Exercise instructions:
[1] List the vital signs that the passage on coping with transplant says will be checked regularly.
[2] Please supply what comes after the last sentence of the passage on coping with transplant.

Source extract:

-----

Coping With Transplant
Transplant is a very intensive, physically and mentally gruelling process for the whole family.
This can be a huge challenge at a time when stress levels are already very high, and the family may be separated for long periods.
Careful planning and preparation before transplant can minimise the emotional and practical difficulties in the days and weeks ahead.
Visit the Transplant Unit
Hospitals have different approaches to care during transplant. What you read in preparation materials may not be exactly what you experience.
Before your child goes into hospital, talk to the doctors and nurses who will be caring for her. They can arrange a tour of the unit and explain what is likely to happen, so you and your child know what to expect.
Passing the Time
You may wonder how you will ever fill the days in isolation and keep your child occupied. However, your child may not feel well enough to do very much, at least during conditioning and for the first few weeks after transplant.
Your child’s vital signs (temperature, blood pressure and pulse) will be checked regularly, and there will be many medications to take. Doctors and nurses will visit often and many parents find the time passes remarkably quickly.
If your child is old enough, plan ahead of time together what toys, books and music to take in with you. This will help your child feel involved and in control. Check with the staff about restrictions and pre-cleaning protocols you must observe to reduce infection risk.
Most hospitals have policies on food preparation and what your child can eat during transplant. These vary from extremely cautious to very flexible. Before transplant, discuss policies with the medical staff who will look after your child.

-----

Dataset:
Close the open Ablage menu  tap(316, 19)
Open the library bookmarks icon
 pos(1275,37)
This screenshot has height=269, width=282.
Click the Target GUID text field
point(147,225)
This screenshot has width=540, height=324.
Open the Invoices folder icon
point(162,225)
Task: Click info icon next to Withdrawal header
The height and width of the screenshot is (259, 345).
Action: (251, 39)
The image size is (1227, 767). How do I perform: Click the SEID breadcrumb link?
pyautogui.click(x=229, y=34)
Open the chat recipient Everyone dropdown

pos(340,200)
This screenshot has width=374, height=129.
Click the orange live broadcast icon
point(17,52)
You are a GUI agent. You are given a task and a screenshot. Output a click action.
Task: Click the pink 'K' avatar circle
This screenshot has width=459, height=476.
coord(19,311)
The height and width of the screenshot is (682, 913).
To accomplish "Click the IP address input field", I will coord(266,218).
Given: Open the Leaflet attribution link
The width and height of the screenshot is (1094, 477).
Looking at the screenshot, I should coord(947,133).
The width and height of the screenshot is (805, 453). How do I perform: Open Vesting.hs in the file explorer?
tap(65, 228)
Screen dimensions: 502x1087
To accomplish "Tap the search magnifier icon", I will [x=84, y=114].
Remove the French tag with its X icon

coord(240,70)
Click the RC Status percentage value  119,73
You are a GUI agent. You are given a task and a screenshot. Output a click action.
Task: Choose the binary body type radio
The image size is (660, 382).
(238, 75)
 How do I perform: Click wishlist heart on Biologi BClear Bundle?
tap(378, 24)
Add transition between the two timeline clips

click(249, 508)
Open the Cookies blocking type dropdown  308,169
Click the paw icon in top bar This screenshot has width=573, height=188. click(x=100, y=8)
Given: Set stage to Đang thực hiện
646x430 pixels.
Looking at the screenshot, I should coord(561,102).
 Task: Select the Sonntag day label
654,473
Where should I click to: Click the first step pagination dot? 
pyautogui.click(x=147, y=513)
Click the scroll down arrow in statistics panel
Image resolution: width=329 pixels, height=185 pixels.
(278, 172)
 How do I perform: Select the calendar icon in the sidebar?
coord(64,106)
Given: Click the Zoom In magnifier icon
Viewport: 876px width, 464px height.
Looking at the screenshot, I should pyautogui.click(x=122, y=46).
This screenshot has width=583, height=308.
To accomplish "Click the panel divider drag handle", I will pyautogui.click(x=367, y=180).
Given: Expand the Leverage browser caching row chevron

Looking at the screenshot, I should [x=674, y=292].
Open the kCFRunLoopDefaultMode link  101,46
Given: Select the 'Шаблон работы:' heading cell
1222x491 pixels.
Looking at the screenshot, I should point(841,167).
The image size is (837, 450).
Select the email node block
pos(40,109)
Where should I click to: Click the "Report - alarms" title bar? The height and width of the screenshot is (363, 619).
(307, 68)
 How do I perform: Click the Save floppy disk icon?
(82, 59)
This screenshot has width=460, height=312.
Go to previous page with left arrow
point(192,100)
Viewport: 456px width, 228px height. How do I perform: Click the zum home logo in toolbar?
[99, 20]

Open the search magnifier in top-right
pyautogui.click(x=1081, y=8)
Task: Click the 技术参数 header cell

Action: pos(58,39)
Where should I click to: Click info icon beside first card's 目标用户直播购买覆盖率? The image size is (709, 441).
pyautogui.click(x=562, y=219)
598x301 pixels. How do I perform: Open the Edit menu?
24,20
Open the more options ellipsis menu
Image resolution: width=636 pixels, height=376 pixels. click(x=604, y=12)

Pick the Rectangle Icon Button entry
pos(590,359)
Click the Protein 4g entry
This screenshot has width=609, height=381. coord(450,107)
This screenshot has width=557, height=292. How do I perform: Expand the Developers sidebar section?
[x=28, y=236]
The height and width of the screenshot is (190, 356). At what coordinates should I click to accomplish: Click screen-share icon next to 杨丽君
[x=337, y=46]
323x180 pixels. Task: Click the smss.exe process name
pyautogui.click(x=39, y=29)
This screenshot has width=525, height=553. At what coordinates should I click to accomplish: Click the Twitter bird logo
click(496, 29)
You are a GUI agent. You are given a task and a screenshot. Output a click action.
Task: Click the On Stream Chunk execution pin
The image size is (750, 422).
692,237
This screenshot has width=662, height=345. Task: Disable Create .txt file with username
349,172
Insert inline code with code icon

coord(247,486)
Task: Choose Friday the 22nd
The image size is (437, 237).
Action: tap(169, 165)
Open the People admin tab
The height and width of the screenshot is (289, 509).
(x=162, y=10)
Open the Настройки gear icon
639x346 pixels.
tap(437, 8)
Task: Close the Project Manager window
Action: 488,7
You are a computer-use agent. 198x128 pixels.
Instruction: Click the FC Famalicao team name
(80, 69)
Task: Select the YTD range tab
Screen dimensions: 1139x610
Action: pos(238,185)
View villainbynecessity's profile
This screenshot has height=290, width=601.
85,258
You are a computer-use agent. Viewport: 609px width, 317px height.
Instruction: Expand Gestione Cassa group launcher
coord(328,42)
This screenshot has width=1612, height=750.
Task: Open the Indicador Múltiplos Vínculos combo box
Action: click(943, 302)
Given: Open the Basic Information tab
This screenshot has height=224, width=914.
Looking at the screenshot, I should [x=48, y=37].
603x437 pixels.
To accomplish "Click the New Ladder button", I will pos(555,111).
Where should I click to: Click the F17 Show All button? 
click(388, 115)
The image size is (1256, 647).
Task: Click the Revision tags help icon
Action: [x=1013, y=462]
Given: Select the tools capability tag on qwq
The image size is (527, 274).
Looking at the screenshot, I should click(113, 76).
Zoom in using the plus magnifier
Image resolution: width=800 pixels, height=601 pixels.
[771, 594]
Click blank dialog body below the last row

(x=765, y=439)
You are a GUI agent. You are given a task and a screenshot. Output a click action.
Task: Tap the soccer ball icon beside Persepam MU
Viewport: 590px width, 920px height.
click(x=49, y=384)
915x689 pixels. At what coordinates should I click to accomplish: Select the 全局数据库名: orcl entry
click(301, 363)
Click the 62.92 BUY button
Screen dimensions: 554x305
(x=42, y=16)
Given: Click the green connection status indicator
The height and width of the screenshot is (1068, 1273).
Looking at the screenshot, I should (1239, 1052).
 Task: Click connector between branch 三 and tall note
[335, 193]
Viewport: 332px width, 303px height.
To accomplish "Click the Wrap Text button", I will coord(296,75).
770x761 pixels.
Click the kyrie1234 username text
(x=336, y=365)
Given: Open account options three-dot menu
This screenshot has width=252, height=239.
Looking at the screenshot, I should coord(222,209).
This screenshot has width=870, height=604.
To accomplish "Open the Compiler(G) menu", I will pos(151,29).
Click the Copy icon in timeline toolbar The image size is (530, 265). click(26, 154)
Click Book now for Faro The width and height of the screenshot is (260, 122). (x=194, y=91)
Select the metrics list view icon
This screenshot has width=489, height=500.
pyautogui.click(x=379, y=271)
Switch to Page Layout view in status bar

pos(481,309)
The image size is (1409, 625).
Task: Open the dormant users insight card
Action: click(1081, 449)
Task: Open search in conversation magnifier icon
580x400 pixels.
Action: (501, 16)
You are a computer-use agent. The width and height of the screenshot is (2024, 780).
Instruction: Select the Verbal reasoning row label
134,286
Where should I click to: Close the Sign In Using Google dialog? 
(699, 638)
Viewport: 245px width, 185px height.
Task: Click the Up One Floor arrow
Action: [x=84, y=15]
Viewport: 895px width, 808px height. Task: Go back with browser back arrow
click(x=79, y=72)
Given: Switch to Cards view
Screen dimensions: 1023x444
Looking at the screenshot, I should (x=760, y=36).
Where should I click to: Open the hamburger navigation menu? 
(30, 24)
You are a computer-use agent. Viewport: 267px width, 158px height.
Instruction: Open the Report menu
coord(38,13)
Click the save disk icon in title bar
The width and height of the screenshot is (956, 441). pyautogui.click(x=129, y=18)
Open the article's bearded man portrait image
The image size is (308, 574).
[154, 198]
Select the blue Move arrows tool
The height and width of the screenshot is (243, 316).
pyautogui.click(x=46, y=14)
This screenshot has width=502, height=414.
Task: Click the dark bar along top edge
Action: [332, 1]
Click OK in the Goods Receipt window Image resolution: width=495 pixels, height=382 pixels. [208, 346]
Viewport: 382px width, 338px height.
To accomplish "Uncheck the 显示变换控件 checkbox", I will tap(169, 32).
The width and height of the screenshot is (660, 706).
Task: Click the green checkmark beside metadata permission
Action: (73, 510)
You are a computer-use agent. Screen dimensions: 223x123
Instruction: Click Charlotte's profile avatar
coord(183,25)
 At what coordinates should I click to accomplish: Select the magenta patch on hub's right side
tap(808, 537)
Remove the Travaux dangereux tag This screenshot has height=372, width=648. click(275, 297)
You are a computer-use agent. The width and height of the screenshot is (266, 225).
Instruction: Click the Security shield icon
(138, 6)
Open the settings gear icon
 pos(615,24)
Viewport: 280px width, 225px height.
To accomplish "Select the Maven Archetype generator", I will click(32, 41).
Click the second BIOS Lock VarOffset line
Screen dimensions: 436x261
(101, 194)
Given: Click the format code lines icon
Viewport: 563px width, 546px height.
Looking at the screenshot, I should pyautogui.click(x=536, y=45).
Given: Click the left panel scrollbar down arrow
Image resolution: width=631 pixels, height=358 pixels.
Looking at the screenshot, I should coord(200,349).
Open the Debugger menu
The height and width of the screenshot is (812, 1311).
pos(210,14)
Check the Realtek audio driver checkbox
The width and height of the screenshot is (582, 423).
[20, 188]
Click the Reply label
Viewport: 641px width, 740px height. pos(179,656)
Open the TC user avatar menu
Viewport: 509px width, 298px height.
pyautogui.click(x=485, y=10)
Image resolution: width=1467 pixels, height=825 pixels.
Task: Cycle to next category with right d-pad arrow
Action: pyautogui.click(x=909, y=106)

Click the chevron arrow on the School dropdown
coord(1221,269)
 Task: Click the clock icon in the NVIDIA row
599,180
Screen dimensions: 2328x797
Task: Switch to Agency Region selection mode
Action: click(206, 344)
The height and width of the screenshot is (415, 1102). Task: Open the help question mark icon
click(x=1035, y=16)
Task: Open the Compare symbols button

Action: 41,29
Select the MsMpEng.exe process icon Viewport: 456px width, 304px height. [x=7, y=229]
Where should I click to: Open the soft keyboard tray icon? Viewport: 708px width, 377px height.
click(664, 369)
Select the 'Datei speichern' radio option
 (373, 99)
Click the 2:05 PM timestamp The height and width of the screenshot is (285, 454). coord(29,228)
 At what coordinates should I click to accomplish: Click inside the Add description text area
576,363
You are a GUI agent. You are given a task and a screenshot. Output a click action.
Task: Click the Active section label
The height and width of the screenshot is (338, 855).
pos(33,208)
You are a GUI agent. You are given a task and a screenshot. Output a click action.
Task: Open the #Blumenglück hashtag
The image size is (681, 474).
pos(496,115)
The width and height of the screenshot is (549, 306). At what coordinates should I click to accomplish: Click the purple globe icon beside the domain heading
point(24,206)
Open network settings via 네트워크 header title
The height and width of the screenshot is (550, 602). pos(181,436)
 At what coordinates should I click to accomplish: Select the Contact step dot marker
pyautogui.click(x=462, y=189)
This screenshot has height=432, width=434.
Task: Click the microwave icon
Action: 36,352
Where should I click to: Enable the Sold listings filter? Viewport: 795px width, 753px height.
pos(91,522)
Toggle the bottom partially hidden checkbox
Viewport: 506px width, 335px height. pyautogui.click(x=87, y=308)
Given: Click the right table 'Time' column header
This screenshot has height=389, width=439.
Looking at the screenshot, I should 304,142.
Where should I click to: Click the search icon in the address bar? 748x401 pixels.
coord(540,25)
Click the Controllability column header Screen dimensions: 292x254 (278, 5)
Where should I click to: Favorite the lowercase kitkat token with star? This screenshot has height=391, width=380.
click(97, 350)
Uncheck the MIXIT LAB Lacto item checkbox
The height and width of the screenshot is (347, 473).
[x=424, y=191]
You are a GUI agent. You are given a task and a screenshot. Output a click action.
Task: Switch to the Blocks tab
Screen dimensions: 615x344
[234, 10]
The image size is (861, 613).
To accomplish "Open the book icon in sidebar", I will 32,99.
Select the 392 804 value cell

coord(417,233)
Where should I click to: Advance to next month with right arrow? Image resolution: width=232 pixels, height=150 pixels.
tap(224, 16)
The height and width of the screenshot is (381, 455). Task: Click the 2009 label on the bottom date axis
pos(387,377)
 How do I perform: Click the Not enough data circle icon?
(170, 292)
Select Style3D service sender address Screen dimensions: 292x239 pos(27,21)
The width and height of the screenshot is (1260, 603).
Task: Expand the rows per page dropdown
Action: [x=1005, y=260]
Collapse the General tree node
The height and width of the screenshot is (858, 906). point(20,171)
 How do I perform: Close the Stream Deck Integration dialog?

-----

Outputs in order:
[1] Temperature, blood pressure, pulse

[2]
Special care needs to be taken that your child’s food does not contain harmful bacteria. Share any specific guidelines with friends or family who bring in food, so they know what is and is not acceptable. General precautions are:
- Fruit and salads (if allowed) should be washed thoroughly.
- Avoid cream and sugary cakes, soft cheese, unpasteurized foods and dishes made with lightly cooked or uncooked eggs.
- Hot meals should be freshly prepared and thoroughly cooked (not reheated).
Transplant unit visiting arrangements vary between hospitals and between different phases of treatment at the same unit. Your child may be restricted to only a few visitors each day.
Visitors may have to wash their hands and wear a protective gown, gloves and mask, depending on your child’s stage of treatment.
Tell friends and family not to visit if they feel unwell or if any of their family has been unwell in the last few days. Explain the reasons so they understand the restrictions are essential to protect your child. Some hospitals have leaflets you can give your friends to help with explanations.
The medical staff will explain what precautions your visitors must take. Ask if they have an information leaflet you can circulate among friends.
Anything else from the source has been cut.